Oxford's class-specific comportment as adventurer

            In the voyages of Frobisher and John Davis Oxford socially behaved as an exemplar member of the aristocracy. With respect to Frobisher's third voyage and the third voyage as long as Frobisher was in command even as a paragon of the aristocracy. " The purely trading enterprises interested noticeably fewer gentlemen. This was mainly, but not entirely, due to their usual organization as regulated companies... But in fact the gentry appeared only when these companies were originally founded, amid great expectations and fanfare, and they paid them little attention thereafter." (Theodor K. Rabb. Enterprise & Empire, Merchant and Gentry Investment in the Expansion of England, 1575-1630. Cambridge, MA: Harvard University Press, 1967)

            In this he did not stand out alone. Leicester assumed a similar role in the Fenton voyage and other companies but " though willing to take advantage of the membership in the Barbary Company he had obtained in return for ensuring the creation of a monopoly, evidently took no direct part in the trade" (p. 28). As in ancient Greece and Rome, aristocrats figured as capital spenders, not as entrpreneurs. Still today the leading class in societies emerged from tribal communities such as Saudi-Arabia and Kuwait, though majority shareholders, keeps aloof from the day-to-day activities which are often carried on by aliens, mainly Indians and Pakistani. But even when gentry and merchants joined their capital the social barrier remained visible in the different way an enterprise was advertised to the gentry and to the merchants:

"In 1583, writing in support of a project for the colonization of Newfoundland, Sir George Peckham considered it "convenient that I do divide the adventurers into two sorts: the noblemen and gentlemen by themselves, and the merchant by themselves." He said he had heard that in fact two companies were going to be established, one for each class. And he shaped the propaganda accordingly. For the gentry he stressed the fine climate, the conditions favorable to landowners, the crops that could be produced, and the excellent hunting, including a description of a moose. For the merchants he provided a list of over 70 commodities which could bring them profit - with leopards, silkworms, pepper, and rubies quite unabashedly claimed for Newfoundland." (p. 35)

▸ Data block:
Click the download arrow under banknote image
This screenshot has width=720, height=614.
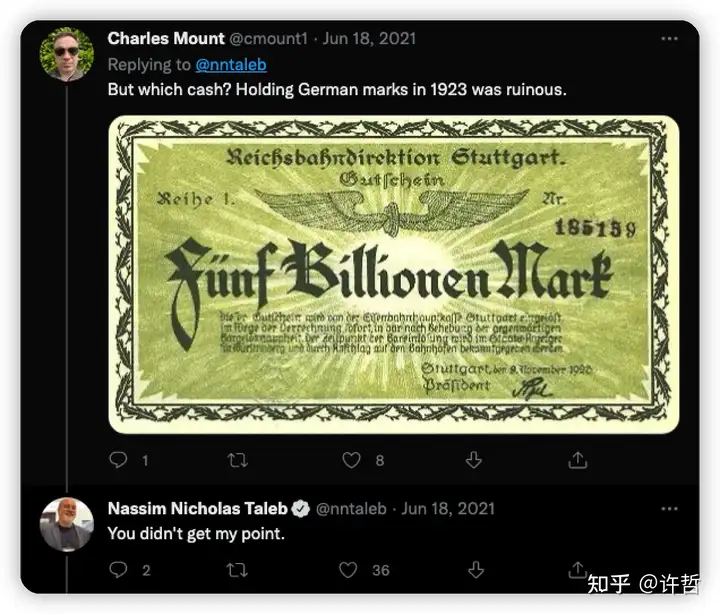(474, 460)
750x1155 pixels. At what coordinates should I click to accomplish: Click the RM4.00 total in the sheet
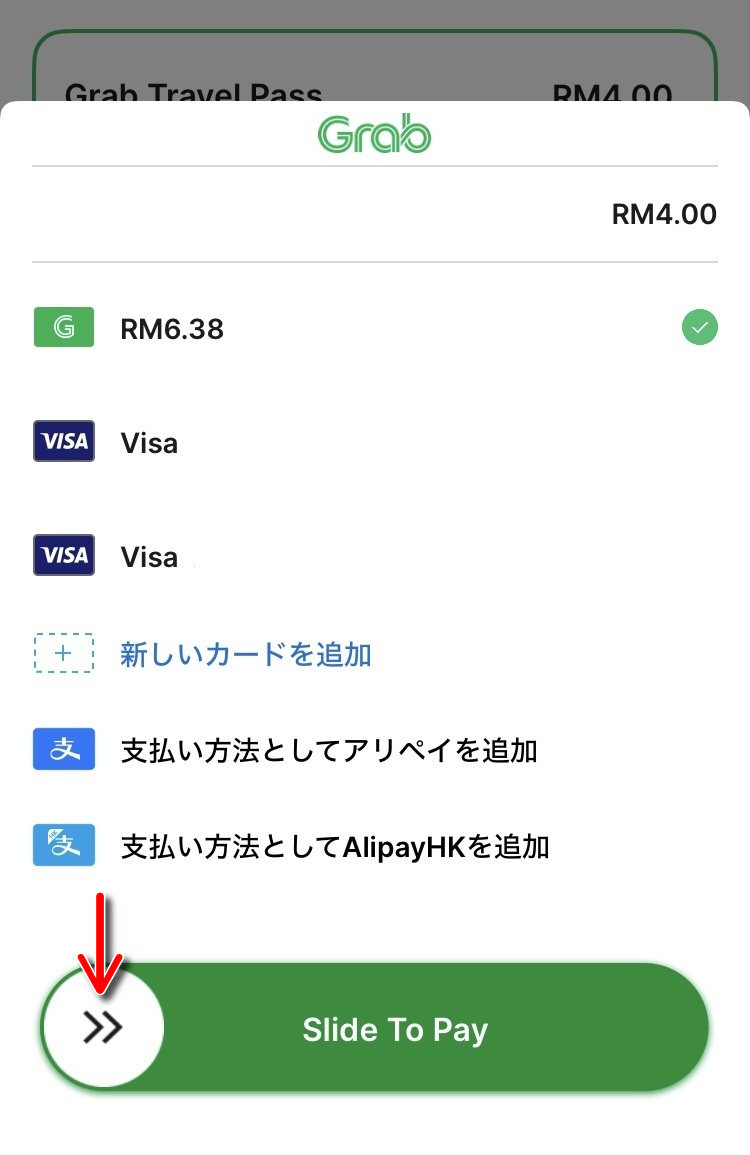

▸ Goal: Write what comes next in the text on Oxford's comportment as an adventurer, starting after its final sentence. You can set the lines above aside.

▸ Expected answer:
            Rabb also roughly defines the two different types of joint-stock companies to which the gentry on the one hand and the merchants on the other felt attracted:

"The purposes for which a company was formed also exercised a major influence on its composition. While merchants could be attracted to almost any undertaking that promised a profit, the gentry were particularly interested in colonization and spectacular explorations, such as the search for the North-West Passage." (p. 31)

100% of the capital for the expeditions of Thomas Cavendish in 1586 and 1591, whose purpose was circumnavigation, and of George Weymouth's exploration voyage to Virginia in 1605 was paid in by members of the nobility. The percentages for the Fenton voyage were 70% and 30% respectively. Of course, the gentry was interested in money but the source of income mattered. Income from commerce was sought, but no active involvment in commerce. Enterprises in which the gentry invested needed at least the appearance of some "greater matters", some benefit which could be presented not as the search for private gain but for the benefit of the whole and not motivated by the search for personal profit.

"The original impulse for gentry participation in commerce came from the leading members of the government and great nobles whose principal occupation was the service of the Queen and the realm. The semiofficial atmosphere that surrounded some of their early efforts, particularly the exploits directed against Spain, only served the impression that they were acting for the public benefit." (p. 39)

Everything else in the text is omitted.